━━━━━ Entries shown ━━━━━

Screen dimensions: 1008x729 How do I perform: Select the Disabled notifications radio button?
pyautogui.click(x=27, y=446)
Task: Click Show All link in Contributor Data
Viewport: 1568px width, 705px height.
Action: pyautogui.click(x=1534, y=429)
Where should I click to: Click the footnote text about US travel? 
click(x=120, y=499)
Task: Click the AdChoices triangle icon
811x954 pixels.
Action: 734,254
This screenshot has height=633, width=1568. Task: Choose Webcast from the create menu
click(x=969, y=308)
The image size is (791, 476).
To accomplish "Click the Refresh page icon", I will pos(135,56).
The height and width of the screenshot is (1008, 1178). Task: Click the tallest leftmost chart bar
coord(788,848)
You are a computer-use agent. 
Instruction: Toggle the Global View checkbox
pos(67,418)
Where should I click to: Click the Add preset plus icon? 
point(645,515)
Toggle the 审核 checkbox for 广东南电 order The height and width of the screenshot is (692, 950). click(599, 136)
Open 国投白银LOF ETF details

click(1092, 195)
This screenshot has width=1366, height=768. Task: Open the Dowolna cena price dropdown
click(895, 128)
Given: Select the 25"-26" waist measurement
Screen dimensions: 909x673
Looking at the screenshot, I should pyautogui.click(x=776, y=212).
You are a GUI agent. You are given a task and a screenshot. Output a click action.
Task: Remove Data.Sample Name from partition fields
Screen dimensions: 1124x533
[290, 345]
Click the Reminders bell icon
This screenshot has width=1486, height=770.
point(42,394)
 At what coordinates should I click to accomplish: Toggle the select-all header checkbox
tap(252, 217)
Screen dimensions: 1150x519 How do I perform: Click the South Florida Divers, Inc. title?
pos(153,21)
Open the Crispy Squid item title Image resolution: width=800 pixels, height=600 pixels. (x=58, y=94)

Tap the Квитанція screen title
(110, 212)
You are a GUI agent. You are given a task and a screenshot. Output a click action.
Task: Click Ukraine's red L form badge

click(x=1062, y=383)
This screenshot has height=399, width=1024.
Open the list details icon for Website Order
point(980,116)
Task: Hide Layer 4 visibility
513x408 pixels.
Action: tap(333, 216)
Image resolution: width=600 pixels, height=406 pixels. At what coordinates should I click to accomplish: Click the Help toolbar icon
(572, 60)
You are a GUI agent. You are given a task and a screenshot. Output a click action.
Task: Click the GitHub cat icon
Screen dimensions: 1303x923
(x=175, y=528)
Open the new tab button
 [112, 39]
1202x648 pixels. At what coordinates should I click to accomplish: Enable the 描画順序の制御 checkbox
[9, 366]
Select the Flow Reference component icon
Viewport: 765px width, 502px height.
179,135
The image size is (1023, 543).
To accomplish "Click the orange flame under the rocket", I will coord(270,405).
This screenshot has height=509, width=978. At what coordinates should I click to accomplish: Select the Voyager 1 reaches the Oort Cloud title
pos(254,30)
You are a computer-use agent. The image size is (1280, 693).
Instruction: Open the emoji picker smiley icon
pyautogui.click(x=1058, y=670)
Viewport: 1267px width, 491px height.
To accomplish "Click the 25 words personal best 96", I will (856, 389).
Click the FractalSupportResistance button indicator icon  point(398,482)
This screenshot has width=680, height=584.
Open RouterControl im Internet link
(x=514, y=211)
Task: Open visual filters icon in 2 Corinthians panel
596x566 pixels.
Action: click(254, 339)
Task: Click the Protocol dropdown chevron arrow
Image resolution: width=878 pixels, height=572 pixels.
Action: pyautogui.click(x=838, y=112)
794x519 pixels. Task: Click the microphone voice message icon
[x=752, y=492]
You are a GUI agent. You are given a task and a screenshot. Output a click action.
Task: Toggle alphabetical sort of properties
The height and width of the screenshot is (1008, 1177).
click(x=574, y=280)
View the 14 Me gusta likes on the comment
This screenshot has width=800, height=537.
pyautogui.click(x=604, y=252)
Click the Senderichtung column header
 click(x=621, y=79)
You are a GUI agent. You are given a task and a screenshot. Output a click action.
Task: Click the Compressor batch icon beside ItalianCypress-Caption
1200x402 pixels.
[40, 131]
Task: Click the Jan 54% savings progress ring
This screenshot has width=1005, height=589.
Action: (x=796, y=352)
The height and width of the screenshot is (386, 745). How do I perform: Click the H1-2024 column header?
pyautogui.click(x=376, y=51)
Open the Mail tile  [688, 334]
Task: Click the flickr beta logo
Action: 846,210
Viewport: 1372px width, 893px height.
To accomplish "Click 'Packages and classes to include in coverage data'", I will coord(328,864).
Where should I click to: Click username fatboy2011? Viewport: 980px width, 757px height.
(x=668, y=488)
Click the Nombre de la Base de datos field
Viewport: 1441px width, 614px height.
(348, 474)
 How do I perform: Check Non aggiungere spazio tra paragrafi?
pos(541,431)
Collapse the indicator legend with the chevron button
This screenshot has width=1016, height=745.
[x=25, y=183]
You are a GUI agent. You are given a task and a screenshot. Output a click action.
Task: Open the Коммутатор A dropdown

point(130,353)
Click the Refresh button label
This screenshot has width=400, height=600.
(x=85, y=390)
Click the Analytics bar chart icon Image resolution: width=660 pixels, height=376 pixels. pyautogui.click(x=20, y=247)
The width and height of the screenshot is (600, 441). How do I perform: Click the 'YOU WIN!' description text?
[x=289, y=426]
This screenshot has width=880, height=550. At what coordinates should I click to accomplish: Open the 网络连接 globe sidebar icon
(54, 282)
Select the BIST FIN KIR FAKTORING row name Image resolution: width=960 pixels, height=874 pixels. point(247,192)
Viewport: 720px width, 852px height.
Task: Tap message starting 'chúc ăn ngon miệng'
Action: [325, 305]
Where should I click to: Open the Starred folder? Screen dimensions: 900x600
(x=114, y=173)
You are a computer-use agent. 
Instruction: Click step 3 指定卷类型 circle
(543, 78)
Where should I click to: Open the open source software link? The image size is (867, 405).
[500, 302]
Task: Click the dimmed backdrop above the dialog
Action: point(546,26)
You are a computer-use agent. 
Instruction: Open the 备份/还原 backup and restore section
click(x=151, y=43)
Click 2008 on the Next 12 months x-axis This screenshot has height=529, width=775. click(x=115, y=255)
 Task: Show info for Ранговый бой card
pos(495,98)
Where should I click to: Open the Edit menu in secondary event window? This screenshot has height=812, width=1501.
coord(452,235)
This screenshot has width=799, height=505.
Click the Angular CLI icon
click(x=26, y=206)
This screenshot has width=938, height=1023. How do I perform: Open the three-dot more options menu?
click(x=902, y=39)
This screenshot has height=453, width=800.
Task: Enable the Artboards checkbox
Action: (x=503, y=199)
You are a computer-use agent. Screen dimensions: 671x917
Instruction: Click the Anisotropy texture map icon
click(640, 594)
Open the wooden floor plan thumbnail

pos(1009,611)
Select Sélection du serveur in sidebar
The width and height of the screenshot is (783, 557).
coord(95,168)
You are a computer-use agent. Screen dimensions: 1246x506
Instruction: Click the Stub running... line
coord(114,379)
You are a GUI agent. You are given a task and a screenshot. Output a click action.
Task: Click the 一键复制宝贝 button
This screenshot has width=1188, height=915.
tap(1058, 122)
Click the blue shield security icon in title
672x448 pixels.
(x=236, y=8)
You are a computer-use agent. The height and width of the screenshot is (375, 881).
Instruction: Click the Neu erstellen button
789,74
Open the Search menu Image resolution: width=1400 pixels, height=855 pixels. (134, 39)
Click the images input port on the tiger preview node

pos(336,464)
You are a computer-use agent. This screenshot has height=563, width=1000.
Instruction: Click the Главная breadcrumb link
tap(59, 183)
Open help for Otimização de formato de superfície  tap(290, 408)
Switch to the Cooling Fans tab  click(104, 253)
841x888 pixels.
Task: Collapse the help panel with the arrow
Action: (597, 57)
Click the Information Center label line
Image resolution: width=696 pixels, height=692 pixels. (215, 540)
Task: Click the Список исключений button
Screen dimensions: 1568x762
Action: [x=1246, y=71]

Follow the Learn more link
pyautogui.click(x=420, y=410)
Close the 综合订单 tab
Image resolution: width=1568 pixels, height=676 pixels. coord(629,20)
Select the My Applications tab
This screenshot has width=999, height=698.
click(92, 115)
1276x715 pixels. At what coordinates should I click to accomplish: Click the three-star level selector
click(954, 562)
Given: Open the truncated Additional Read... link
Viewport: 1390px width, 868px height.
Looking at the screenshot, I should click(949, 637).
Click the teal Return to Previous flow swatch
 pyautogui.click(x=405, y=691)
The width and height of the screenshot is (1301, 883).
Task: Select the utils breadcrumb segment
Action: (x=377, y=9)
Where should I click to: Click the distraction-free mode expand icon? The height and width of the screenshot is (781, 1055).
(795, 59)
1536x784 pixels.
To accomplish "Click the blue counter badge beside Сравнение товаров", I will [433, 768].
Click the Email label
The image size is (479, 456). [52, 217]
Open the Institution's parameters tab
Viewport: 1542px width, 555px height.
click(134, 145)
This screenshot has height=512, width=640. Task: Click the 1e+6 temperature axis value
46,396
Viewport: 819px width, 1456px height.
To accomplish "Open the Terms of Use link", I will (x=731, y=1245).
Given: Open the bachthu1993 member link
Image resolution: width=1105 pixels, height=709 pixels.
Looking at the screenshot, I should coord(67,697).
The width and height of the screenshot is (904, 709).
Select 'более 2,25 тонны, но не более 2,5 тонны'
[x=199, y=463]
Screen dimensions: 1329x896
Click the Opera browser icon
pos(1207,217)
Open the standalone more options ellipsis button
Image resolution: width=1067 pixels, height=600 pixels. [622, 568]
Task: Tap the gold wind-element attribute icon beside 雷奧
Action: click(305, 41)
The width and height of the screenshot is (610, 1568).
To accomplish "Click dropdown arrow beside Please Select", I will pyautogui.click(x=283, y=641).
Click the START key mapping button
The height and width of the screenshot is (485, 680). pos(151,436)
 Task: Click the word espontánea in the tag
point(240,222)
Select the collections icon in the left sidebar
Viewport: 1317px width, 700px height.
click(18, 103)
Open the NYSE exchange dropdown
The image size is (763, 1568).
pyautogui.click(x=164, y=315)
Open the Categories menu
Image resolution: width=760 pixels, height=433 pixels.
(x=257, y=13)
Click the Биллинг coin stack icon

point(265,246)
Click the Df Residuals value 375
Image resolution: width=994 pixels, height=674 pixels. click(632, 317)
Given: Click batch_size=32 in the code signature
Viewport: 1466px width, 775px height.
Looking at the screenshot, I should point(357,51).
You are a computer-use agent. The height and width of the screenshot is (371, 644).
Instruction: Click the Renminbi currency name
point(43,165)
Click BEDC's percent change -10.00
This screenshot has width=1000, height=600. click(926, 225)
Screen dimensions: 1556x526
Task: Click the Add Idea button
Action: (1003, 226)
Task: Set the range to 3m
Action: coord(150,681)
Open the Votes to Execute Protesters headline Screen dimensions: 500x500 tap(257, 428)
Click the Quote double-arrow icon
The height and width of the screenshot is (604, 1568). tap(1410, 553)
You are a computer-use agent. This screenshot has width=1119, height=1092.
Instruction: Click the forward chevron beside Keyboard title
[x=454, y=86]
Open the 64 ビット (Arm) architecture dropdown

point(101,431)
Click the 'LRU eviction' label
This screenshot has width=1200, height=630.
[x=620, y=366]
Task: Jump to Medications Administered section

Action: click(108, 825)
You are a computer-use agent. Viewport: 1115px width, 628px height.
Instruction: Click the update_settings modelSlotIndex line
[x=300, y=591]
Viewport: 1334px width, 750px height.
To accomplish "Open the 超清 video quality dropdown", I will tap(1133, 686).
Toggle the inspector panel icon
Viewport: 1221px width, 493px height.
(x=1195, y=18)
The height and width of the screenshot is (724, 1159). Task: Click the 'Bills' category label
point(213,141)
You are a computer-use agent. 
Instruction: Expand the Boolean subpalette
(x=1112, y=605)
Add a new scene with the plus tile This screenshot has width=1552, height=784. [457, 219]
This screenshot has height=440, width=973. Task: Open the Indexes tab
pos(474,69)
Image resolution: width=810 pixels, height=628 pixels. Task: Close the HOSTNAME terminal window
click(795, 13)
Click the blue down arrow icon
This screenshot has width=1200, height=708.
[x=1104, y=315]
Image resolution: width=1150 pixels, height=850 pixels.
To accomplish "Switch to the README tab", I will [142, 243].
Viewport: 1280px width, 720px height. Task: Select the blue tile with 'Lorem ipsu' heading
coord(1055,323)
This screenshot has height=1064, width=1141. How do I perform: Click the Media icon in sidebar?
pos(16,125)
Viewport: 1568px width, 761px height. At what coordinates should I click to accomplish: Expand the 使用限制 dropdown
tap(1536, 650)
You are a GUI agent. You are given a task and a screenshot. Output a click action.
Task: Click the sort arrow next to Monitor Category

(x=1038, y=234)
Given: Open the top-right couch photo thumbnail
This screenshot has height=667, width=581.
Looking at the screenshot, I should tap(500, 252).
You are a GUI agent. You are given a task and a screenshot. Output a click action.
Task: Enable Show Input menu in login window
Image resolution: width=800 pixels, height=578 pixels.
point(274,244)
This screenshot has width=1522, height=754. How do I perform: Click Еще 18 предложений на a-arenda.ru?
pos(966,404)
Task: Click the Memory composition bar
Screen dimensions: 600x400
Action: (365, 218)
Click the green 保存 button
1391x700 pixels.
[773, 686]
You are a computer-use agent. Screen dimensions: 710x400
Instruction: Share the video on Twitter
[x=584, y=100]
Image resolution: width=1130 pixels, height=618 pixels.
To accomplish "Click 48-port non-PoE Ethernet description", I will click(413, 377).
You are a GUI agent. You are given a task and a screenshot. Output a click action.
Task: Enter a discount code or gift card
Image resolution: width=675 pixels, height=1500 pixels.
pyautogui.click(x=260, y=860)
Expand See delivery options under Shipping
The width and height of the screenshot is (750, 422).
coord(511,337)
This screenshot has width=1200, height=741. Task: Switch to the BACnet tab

━━━━━

Work to complete
Each line of the records, from the opening one through the line holding "This screenshot has height=399, width=1024.", should be restated word for word, with nothing else in the answer.

Response
Screen dimensions: 1008x729 How do I perform: Select the Disabled notifications radio button?
pyautogui.click(x=27, y=446)
Task: Click Show All link in Contributor Data
Viewport: 1568px width, 705px height.
Action: pyautogui.click(x=1534, y=429)
Where should I click to: Click the footnote text about US travel? 
click(x=120, y=499)
Task: Click the AdChoices triangle icon
811x954 pixels.
Action: 734,254
This screenshot has height=633, width=1568. Task: Choose Webcast from the create menu
click(x=969, y=308)
The image size is (791, 476).
To accomplish "Click the Refresh page icon", I will pos(135,56).
The height and width of the screenshot is (1008, 1178). Task: Click the tallest leftmost chart bar
coord(788,848)
You are a computer-use agent. 
Instruction: Toggle the Global View checkbox
pos(67,418)
Where should I click to: Click the Add preset plus icon? 
point(645,515)
Toggle the 审核 checkbox for 广东南电 order The height and width of the screenshot is (692, 950). click(599, 136)
Open 国投白银LOF ETF details

click(1092, 195)
This screenshot has width=1366, height=768. Task: Open the Dowolna cena price dropdown
click(895, 128)
Given: Select the 25"-26" waist measurement
Screen dimensions: 909x673
Looking at the screenshot, I should pyautogui.click(x=776, y=212).
You are a GUI agent. You are given a task and a screenshot. Output a click action.
Task: Remove Data.Sample Name from partition fields
Screen dimensions: 1124x533
[290, 345]
Click the Reminders bell icon
This screenshot has width=1486, height=770.
point(42,394)
 At what coordinates should I click to accomplish: Toggle the select-all header checkbox
tap(252, 217)
Screen dimensions: 1150x519 How do I perform: Click the South Florida Divers, Inc. title?
pos(153,21)
Open the Crispy Squid item title Image resolution: width=800 pixels, height=600 pixels. (x=58, y=94)

Tap the Квитанція screen title
(110, 212)
You are a GUI agent. You are given a task and a screenshot. Output a click action.
Task: Click Ukraine's red L form badge

click(x=1062, y=383)
This screenshot has height=399, width=1024.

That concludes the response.